DiTASK: Multi-Task Fine-Tuning with Diffeomorphic Transformations¶

Conference: CVPR 2025
arXiv: 2502.06029
Code: Yes (see paper)
Area: Multi-Task Learning / Parameter-Efficient Fine-Tuning
Keywords: Diffeomorphic Transformations, Singular Value Preservation, Multi-Task Learning, PEFT, Vision Transformer

TL;DR¶

Proposes DiTASK, which utilizes continuous piecewise-affine (CPAB) diffeomorphic transformations to smoothly transform the singular values of pretrained weight matrices while keeping the singular vectors unchanged. It achieves full-rank update multi-task fine-tuning with only about 32 parameters per layer, outperforming MTLoRA by 26.27% relative improvement with 75% fewer parameters on PASCAL MTL.

Background & Motivation¶

Background: Parameter-efficient fine-tuning (PEFT) methods like LoRA perform well in single-task fine-tuning but underperform in multi-task learning (MTL). The low-rank updates of LoRA force multiple tasks to compete within the same restricted subspace, leading to task interference.
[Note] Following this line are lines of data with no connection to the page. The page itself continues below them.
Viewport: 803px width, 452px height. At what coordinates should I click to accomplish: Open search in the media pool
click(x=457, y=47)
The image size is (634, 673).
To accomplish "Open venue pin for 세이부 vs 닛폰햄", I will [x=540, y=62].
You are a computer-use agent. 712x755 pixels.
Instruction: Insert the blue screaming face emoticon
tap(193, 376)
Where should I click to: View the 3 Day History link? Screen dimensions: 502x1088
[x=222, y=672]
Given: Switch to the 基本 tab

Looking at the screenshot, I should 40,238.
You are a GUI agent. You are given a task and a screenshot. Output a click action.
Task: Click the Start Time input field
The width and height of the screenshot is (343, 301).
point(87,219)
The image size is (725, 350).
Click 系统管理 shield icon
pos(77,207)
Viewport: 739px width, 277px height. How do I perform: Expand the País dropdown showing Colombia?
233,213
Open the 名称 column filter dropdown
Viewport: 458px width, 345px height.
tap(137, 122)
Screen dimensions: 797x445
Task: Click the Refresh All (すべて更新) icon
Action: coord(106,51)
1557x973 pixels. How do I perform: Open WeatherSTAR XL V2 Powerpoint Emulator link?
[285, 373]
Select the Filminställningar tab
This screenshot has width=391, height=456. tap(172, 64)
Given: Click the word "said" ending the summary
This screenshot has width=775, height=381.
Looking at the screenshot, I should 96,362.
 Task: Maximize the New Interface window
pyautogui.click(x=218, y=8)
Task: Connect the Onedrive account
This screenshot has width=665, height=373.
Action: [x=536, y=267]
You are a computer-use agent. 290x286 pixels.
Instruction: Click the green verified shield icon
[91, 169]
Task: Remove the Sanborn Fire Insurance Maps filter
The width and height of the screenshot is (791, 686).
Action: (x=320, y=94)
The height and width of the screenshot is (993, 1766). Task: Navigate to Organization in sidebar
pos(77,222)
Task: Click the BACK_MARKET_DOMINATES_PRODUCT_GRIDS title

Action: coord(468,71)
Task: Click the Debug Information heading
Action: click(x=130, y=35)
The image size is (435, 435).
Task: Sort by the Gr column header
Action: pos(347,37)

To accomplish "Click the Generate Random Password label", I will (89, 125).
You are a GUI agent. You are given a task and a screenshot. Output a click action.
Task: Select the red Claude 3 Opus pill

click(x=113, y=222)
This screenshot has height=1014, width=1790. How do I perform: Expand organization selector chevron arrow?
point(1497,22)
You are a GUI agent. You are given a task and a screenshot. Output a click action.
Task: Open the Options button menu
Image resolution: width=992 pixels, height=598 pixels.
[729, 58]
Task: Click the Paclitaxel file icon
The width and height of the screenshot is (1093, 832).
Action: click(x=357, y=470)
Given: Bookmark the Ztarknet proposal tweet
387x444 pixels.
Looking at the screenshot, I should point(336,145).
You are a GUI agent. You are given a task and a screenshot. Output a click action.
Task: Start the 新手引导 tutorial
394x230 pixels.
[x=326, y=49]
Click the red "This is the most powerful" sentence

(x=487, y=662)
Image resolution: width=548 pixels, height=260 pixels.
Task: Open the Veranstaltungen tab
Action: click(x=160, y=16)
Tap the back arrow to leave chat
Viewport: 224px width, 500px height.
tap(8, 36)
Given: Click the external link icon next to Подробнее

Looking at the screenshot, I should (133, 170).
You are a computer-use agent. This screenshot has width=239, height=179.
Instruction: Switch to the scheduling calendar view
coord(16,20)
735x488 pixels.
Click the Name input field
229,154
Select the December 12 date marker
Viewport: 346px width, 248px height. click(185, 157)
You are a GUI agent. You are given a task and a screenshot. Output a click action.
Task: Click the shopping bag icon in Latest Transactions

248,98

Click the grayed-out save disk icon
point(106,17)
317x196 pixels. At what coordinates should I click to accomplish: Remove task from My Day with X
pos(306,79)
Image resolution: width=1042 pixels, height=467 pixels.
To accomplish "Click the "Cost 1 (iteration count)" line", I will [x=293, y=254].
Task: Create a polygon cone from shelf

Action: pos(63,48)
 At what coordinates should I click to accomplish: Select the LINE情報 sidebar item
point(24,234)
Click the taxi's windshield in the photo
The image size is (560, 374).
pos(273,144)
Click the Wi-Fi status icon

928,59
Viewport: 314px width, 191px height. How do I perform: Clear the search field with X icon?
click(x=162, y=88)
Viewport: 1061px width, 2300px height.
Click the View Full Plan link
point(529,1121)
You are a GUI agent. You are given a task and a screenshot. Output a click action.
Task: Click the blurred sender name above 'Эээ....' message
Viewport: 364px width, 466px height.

Limitations of Prior Work: Methods like LoRA directly modify the singular vectors of the weight matrix, disrupting the feature space structure learned by the pretrained model. In MTL, the optimal subspaces for different tasks can be entirely different, and forcing them to share the same low-rank space leads to performance degradation. MTLoRA models each task independently but fails to exploit synergistic effects across tasks.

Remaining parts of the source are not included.